3 tips to improve password protection
Learn from the mistakes of this year’s Worst Password Offenders:
- Use different passwords for every account: Password reuse is an epidemic. Repeating the same password across your accounts is a lot like using the same key for your house or your car. If someone gets a hold of those keys, they now have access to everything you want to keep safe. Hackers can use passwords from compromised accounts to easily access other accounts. The only protection against this is to have a different password for every account.
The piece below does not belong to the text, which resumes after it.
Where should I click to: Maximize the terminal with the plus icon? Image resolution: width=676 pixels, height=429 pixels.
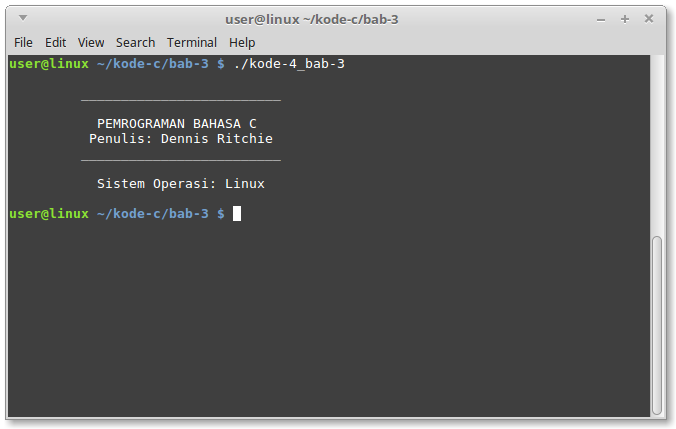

- Turn on two-factor authentication (2FA): 2FA is a feature that adds an additional “factor” to your normal login procedure to verify your identity. 2FA adds an extra layer of security by verifying your identity using two of three possible identifiers: something you know (your password, PIN number, zip code, etc.) something you are (via facial recognition, your fingerprints, retina scans, etc.), or something you have (a smart card, your smartphone, etc.). Most apps or websites will verify you via an email or a text message sent to your phone.
- Get a password manager. Now. Ditch the notebook, Excel grid, Post-It, or whichever patented password management “method” you’re currently using. A password manager is one of the best ways to safely and conveniently manage wildly complicated and unique passwords for an unlimited number of accounts, while providing automatic logins and secure autofill of personal and payment information.